What happens when a hip hop DJ gets bored of his day job? While if you’re Simon Green then, the rather unusual answer is to form an avant-jazz side project. Bonobo isn’t the easiest concept to get your head around. In a Wikipedia entry (most likely written by Green or some poor work experience girl at Ninja Tune) it states that Bonobo are ‘downtempo pioneers’ and purveyors of chilled, beat-driven music. Live at Koko sees Green step outside the cold isolation of his studio in an effort to bring his labour of love to life. To do this he has recruited a live band of crack session musicians, consisting of not only the usual guitar, bass, keys and drums but also a saxophonist, a three piece string section and on occasion an oboe.
This is certainly no small production, Green has clearly gone all out to bring his studio creations to life. Listening to his band play, it becomes clear that a lot of time and effort has been spent practising and it is impressive to hear them skip between a multitude of different genres, from lounge-jazz to skittering trip-hop to funk and leftfield pop, it sort of feels like Kid A for people who buy their albums at Tesco and Asda. This is not to say that Live at Koko is without merit; at its best on the instrumentals like ‘Nothing Owed’ Bonobo are able to conjure up something deeply cinematic and moving. However on other songs the music descends into the worst form of self indulgent lounge-jazz. The oboe solo in ‘Dismantling Frank’ may well be one of the most hideous things I’ve ever heard, if it didn’t instantly remind me of the jazz flute skit from Anchorman. The appearance of a bespoke jazz singer on several also adds to the terribly oppressive loung- jazz vibe, bringing to mind the awful ghost of Kosheen.

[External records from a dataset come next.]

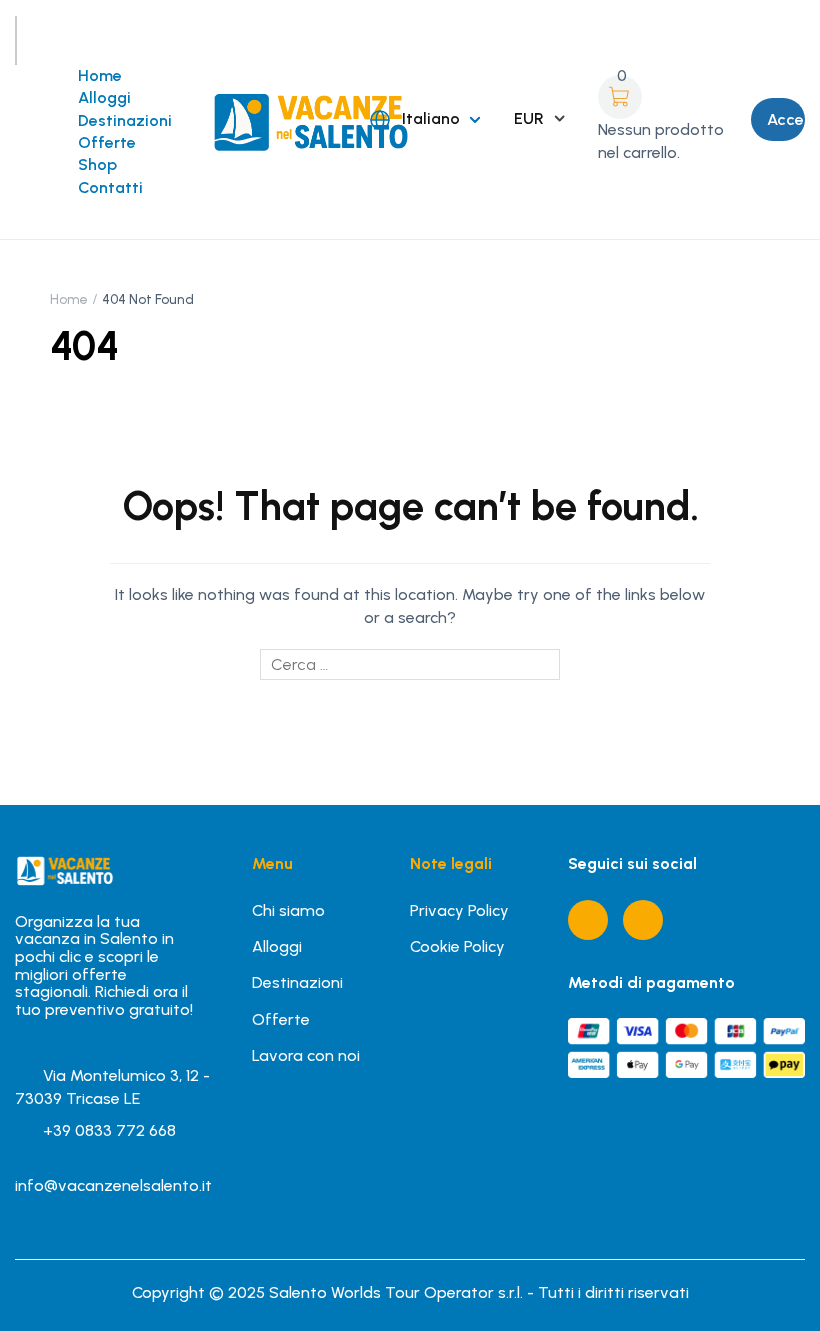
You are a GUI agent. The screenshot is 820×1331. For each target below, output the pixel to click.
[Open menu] (16, 28)
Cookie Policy (457, 946)
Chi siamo (288, 910)
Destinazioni (125, 120)
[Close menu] (16, 52)
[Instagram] (643, 920)
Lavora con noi (306, 1055)
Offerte (107, 142)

Overall Live at Koko offers a captivating and often enthralling portrait of exceptionally talented musicians recreating the complex and spindly music that Simon Green has clearly spent hours crafting in the studio. At its best it is beguiling and draws the listener perfectly into its vast musical landscapes. With this live incarnation of Bonobo Simon Green has achieved what many believe to be impossible, making dance music into a valid live proposition. However this is not to say that the music is without fault various excursions into bland lounge-jazz will alienate many, which is a shame because Bonobo have a fair bit to offer.